**Task prompt**
Copy the items below verbatim, beginning with the first line and ending after the line that contains "Screen dimensions: 1559x580 point(780,298)".

**Input data**
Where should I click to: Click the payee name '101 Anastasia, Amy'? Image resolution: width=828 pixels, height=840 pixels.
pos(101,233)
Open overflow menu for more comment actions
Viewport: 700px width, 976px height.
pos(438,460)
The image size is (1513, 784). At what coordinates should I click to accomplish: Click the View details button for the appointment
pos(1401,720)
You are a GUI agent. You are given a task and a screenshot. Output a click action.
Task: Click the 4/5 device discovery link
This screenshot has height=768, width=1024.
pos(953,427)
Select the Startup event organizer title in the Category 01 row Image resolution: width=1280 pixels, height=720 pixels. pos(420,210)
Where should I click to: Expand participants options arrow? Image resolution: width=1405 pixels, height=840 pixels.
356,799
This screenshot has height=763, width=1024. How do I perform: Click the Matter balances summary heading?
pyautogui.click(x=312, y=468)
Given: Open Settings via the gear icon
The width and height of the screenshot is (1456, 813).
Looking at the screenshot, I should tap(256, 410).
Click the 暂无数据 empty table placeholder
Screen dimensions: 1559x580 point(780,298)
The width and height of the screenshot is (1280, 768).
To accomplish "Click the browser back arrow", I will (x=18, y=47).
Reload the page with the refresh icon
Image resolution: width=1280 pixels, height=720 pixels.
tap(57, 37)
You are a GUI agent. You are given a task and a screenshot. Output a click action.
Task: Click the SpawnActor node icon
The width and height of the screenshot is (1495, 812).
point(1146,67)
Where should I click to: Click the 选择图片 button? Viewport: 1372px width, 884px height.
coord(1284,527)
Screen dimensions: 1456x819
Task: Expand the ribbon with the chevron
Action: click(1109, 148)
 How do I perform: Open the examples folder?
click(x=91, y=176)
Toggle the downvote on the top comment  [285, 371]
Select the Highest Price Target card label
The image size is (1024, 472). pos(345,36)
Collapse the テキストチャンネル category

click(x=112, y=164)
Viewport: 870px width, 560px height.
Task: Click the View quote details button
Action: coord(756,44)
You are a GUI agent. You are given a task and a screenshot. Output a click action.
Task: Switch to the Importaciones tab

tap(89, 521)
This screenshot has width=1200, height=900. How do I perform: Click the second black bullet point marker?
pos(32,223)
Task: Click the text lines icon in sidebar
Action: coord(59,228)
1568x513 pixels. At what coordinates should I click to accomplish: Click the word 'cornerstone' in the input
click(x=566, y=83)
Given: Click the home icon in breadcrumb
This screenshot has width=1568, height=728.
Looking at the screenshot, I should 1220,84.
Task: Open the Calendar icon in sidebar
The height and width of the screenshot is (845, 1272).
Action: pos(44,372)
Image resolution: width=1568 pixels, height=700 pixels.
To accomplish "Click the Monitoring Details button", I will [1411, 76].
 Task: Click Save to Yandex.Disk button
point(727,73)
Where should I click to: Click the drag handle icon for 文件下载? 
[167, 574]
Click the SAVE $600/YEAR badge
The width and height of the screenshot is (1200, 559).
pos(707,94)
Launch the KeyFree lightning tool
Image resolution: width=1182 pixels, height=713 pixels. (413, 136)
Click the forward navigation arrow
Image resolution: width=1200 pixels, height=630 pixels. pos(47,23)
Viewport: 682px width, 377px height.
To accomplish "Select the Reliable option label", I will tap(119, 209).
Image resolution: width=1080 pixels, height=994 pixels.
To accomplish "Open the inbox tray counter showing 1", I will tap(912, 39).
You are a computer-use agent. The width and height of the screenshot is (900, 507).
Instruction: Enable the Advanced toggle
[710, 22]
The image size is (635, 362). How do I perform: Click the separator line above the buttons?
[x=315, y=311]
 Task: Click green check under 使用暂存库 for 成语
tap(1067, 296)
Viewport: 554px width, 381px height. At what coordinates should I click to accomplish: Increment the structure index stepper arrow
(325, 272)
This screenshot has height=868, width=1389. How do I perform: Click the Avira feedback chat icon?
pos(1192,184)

**Answer to the problem**
Where should I click to: Click the payee name '101 Anastasia, Amy'? Image resolution: width=828 pixels, height=840 pixels.
pos(101,233)
Open overflow menu for more comment actions
Viewport: 700px width, 976px height.
pos(438,460)
The image size is (1513, 784). At what coordinates should I click to accomplish: Click the View details button for the appointment
pos(1401,720)
You are a GUI agent. You are given a task and a screenshot. Output a click action.
Task: Click the 4/5 device discovery link
This screenshot has height=768, width=1024.
pos(953,427)
Select the Startup event organizer title in the Category 01 row Image resolution: width=1280 pixels, height=720 pixels. pos(420,210)
Where should I click to: Expand participants options arrow? Image resolution: width=1405 pixels, height=840 pixels.
356,799
This screenshot has height=763, width=1024. How do I perform: Click the Matter balances summary heading?
pyautogui.click(x=312, y=468)
Given: Open Settings via the gear icon
The width and height of the screenshot is (1456, 813).
Looking at the screenshot, I should tap(256, 410).
Click the 暂无数据 empty table placeholder
Screen dimensions: 1559x580 point(780,298)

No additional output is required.